* [What the task asks]: Transcribe exactly, and only, the lines that fall between the line containing "en [button] (1111, 27)" and the last line of the material, both ends included, omitting any pictures.

* [Extracted data]:
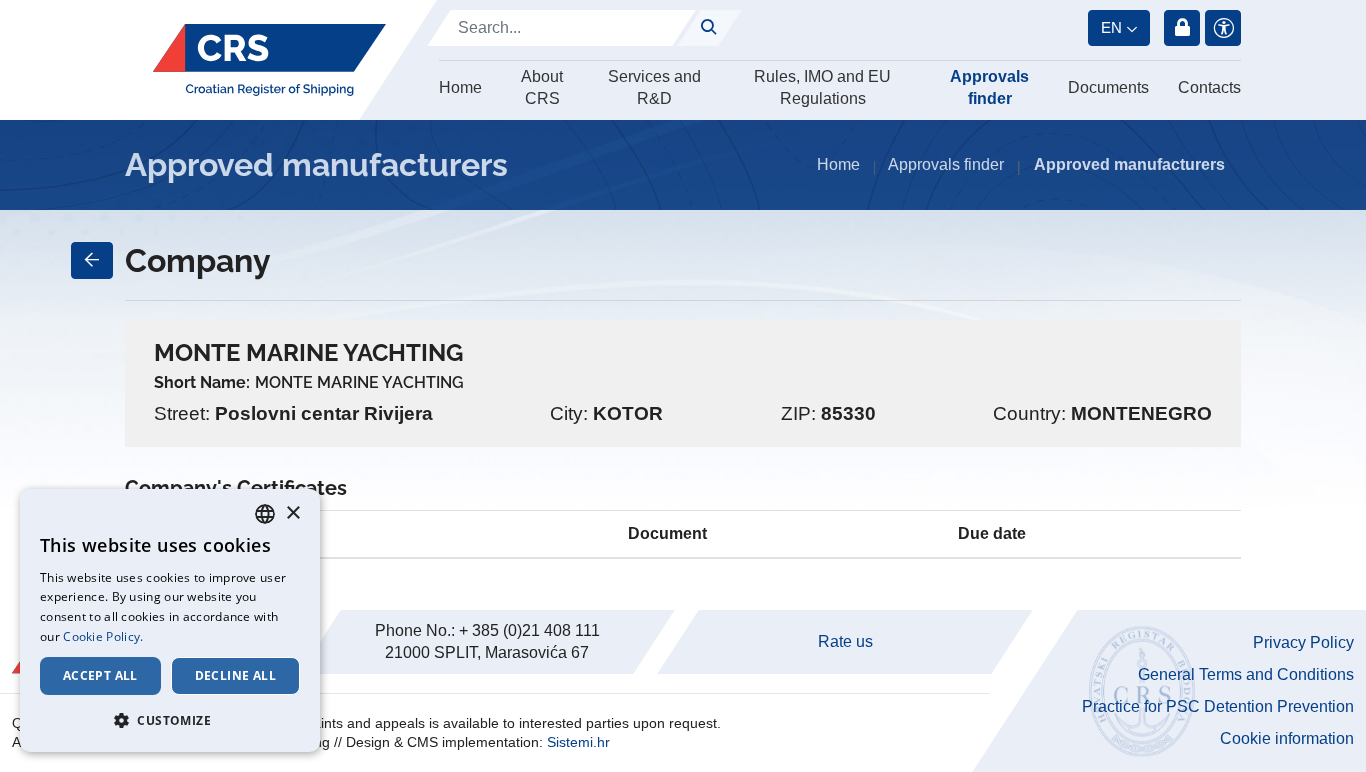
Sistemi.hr (578, 742)
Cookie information (1287, 738)
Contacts (1209, 87)
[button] (170, 720)
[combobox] (265, 514)
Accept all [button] (100, 675)
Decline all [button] (235, 675)
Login (1182, 28)
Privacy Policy (1303, 642)
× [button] (292, 513)
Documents (1108, 87)
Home (460, 87)
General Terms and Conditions (1246, 674)
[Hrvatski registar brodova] (269, 60)
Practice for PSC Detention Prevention (1218, 706)
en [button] (1111, 27)
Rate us (845, 641)
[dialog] (170, 620)
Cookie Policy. (103, 636)
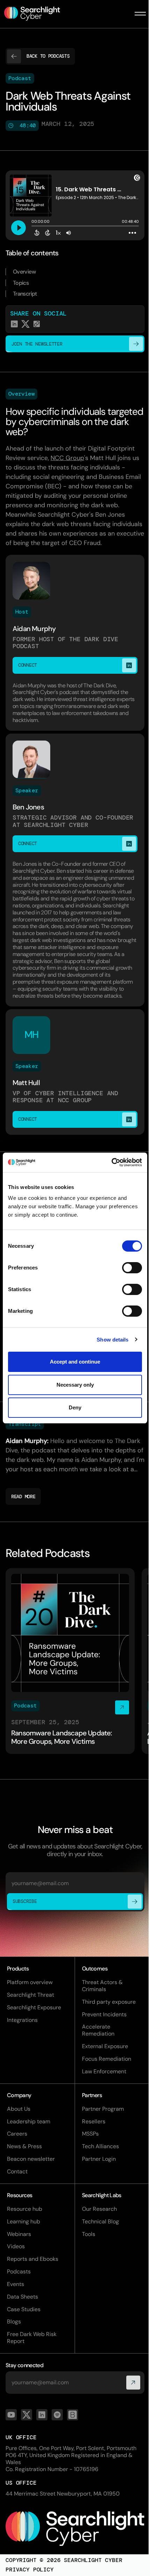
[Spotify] (57, 2414)
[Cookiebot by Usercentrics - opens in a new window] (111, 1162)
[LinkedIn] (41, 2414)
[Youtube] (11, 2414)
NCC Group (67, 458)
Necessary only (75, 1385)
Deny (75, 1407)
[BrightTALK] (72, 2414)
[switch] (132, 1267)
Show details (112, 1340)
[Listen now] (70, 1661)
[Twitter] (26, 2414)
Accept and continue (75, 1362)
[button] (140, 13)
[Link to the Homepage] (75, 2528)
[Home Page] (36, 13)
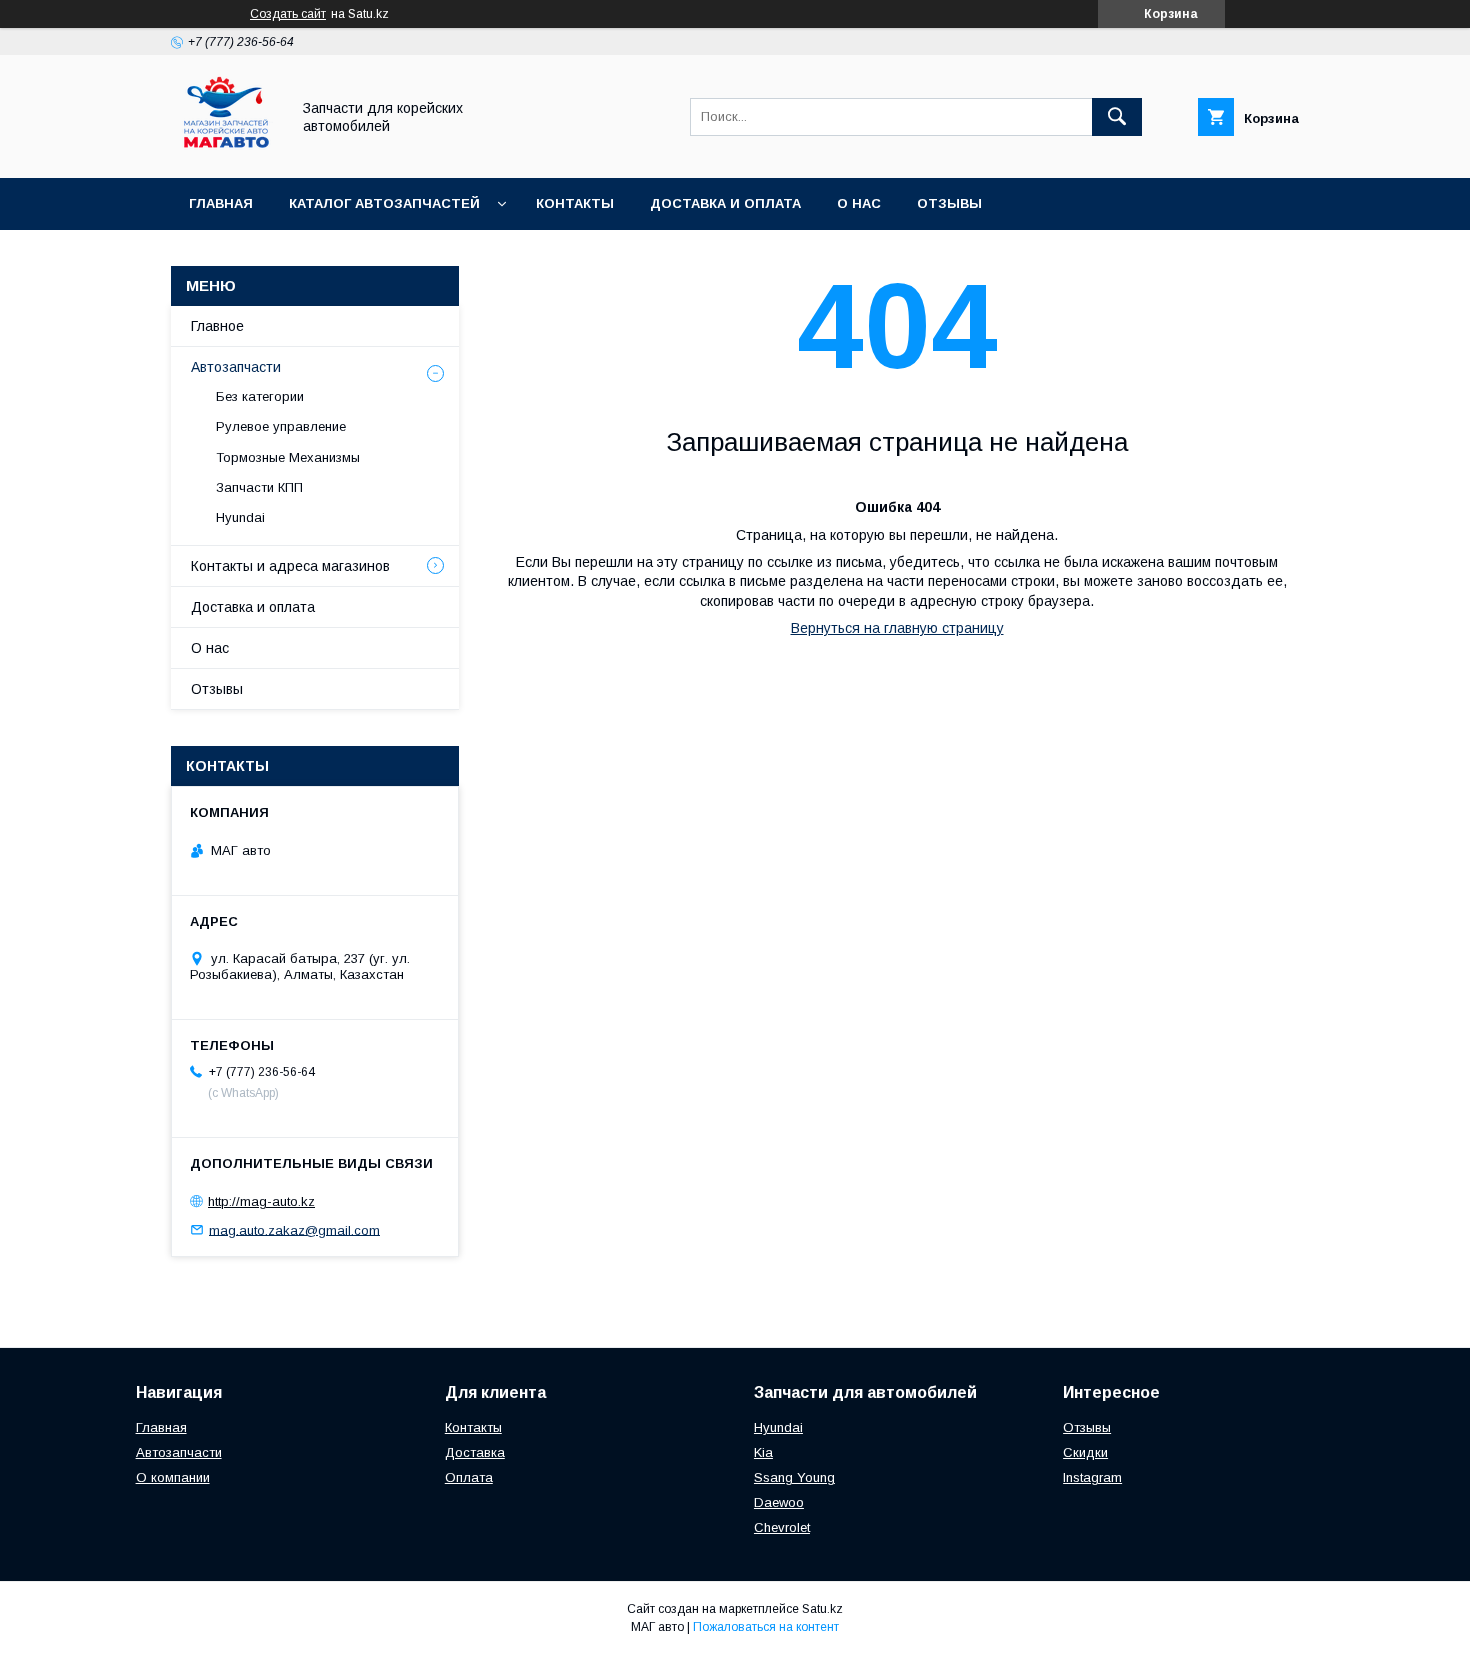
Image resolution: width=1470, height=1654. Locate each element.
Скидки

* [Your solution]:
en [button] (1111, 27)
Rate us (845, 641)
[dialog] (170, 620)
Cookie Policy. (103, 636)
[Spotify] (57, 2414)
[Cookiebot by Usercentrics - opens in a new window] (111, 1162)
[LinkedIn] (41, 2414)
[Youtube] (11, 2414)
NCC Group (67, 458)
Necessary only (75, 1385)
Deny (75, 1407)
[BrightTALK] (72, 2414)
[switch] (132, 1267)
Show details (112, 1340)
[Listen now] (70, 1661)
[Twitter] (26, 2414)
Accept and continue (75, 1362)
[button] (140, 13)
[Link to the Homepage] (75, 2528)
[Home Page] (36, 13)
Image resolution: width=1470, height=1654. Locate each element.
Скидки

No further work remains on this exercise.